27. A driving method for a plasma display according to claim 26, wherein, for inducing priming discharge, the potential at said first electrodes is set to the value attained on the last sustaining discharge stage within an immediately preceding sustaining discharge process, and a voltage of opposite polarity is applied to said second or third electrodes.

28. A driving method for a plasma display according to claim 20, wherein: for inducing priming discharge, a pulse is applied to said third cells in order to start discharge; and after the pulse is removed, a pulse having a voltage capable of inducing discharge again is applied in order to induce priming discharge.
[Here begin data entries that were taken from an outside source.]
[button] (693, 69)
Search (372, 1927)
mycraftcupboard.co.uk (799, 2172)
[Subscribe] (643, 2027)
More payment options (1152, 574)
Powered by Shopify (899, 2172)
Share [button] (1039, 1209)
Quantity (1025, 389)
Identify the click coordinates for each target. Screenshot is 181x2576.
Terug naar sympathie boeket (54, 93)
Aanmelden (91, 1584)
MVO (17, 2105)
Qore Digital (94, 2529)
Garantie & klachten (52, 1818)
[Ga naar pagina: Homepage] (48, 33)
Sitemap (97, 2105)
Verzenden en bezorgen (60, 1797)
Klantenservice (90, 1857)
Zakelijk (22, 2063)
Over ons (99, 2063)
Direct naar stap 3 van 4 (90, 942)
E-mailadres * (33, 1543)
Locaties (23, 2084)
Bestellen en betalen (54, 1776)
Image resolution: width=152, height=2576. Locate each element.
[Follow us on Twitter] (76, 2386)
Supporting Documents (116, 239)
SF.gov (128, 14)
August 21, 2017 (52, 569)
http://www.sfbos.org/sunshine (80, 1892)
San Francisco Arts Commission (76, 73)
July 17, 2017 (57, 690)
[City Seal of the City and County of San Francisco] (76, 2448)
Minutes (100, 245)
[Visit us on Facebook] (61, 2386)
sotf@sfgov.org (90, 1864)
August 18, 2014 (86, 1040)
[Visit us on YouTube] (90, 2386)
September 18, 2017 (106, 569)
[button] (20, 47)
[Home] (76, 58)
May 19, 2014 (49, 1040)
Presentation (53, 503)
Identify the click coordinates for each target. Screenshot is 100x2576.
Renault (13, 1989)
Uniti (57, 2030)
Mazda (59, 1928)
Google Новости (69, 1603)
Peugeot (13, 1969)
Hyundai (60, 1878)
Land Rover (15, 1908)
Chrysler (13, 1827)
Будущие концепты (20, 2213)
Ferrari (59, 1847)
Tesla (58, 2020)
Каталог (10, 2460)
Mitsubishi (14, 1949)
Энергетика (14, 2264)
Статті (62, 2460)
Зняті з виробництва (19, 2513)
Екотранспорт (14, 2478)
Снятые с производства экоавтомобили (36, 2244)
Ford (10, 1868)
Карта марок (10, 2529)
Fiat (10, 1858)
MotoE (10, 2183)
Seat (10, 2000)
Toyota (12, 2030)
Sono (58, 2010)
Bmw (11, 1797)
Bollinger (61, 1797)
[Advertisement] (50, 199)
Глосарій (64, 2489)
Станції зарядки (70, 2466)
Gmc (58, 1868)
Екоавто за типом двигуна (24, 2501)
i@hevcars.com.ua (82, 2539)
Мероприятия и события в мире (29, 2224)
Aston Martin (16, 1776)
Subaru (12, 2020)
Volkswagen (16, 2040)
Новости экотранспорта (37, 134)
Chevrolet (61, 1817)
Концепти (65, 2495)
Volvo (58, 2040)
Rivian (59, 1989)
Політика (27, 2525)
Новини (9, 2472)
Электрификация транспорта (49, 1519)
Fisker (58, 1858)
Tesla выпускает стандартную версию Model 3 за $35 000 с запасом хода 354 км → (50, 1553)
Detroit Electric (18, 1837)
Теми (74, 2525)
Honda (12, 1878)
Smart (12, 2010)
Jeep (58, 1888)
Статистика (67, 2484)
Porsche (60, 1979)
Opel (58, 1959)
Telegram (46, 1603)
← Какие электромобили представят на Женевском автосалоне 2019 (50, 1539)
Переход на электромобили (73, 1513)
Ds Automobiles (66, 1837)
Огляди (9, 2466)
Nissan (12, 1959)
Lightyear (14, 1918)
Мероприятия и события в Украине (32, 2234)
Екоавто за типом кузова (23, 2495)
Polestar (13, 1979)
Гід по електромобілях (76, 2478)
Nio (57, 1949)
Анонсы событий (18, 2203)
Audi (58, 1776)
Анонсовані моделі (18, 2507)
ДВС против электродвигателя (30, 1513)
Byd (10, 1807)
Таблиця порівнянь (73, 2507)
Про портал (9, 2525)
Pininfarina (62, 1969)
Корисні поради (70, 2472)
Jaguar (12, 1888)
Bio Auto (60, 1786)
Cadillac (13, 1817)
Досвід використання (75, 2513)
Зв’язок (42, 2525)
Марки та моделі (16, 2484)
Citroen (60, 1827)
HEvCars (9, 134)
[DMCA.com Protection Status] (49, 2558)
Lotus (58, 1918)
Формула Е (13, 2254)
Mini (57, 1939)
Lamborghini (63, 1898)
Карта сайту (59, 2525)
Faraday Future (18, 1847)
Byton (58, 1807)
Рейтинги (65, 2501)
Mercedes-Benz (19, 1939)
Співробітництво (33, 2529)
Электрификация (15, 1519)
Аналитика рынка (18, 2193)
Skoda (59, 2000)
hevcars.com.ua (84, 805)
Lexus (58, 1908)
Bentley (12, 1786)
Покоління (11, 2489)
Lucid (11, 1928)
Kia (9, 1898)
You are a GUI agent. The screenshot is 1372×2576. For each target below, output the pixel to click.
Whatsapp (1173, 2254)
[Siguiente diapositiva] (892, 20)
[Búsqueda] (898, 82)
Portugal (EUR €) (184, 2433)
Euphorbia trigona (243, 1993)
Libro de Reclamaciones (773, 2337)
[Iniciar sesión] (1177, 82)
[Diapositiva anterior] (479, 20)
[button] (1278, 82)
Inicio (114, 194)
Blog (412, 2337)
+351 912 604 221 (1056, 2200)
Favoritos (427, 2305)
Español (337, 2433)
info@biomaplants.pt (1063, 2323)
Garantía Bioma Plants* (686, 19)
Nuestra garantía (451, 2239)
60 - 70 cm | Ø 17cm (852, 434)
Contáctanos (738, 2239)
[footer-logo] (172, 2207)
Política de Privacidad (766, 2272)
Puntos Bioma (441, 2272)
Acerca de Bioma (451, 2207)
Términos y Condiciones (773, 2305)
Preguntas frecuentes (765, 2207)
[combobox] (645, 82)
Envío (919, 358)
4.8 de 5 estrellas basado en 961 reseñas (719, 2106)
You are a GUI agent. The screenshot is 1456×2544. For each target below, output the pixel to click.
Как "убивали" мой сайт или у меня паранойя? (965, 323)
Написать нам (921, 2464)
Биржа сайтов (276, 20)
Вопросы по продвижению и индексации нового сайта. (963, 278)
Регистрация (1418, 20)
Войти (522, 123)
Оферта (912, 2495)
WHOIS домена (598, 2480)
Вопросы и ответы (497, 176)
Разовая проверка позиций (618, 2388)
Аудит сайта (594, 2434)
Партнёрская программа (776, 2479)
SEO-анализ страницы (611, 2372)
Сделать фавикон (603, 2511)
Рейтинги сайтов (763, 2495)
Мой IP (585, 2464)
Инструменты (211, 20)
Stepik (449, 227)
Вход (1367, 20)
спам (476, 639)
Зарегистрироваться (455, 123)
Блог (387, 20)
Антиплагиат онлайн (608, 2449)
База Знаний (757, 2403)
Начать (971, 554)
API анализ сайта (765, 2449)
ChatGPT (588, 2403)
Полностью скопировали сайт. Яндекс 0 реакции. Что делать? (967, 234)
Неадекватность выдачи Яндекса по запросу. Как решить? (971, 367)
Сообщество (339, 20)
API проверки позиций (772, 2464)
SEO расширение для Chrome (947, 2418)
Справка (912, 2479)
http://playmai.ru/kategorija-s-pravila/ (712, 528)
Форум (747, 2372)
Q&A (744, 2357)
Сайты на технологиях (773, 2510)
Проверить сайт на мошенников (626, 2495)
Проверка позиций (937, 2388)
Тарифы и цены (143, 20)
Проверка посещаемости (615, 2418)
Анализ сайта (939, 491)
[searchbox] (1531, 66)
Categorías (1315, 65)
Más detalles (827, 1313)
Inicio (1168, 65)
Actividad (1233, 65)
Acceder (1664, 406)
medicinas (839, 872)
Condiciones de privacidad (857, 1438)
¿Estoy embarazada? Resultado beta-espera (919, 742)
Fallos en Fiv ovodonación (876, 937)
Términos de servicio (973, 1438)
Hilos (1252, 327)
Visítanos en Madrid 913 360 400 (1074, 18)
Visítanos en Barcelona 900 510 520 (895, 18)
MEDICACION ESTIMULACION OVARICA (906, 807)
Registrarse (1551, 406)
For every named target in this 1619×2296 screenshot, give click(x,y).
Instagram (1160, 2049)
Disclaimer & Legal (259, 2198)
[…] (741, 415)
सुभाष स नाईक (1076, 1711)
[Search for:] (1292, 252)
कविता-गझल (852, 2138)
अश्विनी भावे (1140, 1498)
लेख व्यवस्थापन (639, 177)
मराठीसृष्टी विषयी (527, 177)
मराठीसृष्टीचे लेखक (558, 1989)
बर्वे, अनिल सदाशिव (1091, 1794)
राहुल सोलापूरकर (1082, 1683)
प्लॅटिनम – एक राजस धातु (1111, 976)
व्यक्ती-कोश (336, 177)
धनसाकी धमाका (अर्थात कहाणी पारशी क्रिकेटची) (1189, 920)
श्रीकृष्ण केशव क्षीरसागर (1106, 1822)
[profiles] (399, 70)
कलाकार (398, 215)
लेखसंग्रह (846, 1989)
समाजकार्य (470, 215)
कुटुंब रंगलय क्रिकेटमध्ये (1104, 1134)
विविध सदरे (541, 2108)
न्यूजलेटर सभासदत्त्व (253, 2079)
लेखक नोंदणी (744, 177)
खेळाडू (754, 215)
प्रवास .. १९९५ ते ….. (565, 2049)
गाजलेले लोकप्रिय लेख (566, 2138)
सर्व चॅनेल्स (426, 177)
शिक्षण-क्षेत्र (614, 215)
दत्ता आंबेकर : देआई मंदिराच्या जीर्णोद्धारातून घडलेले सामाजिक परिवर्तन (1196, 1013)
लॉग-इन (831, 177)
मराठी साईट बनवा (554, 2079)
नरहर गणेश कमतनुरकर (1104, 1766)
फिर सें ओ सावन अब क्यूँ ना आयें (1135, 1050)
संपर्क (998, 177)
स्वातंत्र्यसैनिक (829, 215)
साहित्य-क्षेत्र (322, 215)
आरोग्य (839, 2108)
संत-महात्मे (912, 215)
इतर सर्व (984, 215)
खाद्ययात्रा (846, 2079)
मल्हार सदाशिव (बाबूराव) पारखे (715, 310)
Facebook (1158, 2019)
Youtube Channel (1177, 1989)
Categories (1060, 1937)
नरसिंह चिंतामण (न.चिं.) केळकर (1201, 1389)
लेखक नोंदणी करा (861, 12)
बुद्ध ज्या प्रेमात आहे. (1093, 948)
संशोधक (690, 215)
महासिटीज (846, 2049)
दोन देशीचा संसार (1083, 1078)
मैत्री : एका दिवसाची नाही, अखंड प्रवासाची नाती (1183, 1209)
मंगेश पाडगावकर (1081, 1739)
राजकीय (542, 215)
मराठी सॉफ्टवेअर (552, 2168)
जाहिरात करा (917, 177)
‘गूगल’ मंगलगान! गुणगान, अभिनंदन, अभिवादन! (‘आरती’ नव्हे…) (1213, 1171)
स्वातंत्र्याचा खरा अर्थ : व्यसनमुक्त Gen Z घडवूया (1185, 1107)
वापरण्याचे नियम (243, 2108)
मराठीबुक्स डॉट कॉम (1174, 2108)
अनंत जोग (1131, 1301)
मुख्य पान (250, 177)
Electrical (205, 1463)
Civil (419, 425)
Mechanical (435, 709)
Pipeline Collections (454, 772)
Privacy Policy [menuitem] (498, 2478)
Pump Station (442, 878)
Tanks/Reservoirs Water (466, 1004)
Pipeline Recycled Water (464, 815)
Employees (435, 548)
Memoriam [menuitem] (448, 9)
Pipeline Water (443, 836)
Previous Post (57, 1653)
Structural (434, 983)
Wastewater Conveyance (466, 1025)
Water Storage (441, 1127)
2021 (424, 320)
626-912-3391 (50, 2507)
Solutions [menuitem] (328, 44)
29. A driving method for a plasma display according to claim 28, wherein after the pulse capable of inducing priming discharge is removed, all the electrodes have no potential difference.

30. A driving method for a plasma display according to claim 20, wherein: a pulse whose polarity is opposite to that of a voltage applied on the last sustaining discharge stage within an immediately preceding sustaining discharge process is applied in order to induce priming discharge; and after the pulse is removed, a pulse having a voltage capable of inducing discharge again and of inducing discharge even in said first or second display cells in which discharge is sustained immediately previously is applied.

31. A driving method for a plasma display according to claim 20, wherein immediately before display involving said first display cells shifts to display involving said second display cells, and immediately before display involving said second display cells shifts to display involving said first display cells, a pulse having a voltage capable of inducing discharge in all the cells is applied.

32. A driving method for a plasma display according to claim 20, wherein: immediately before display involving said first display cells shifts to display involving said second display cells, a pulse having a voltage capable of inducing discharge in said second display cells and third display cells is applied; and immediately before display involving said second display cells shifts to display involving said first display cells, a pulse having a voltage capable of inducing discharge in said first display cells and third display cells is applied.

33. A driving method for a plasma display according to claim 20, wherein at the end of the sustaining discharge process, an erasing pulse is applied to said first electrodes and said second electrodes or third electrodes.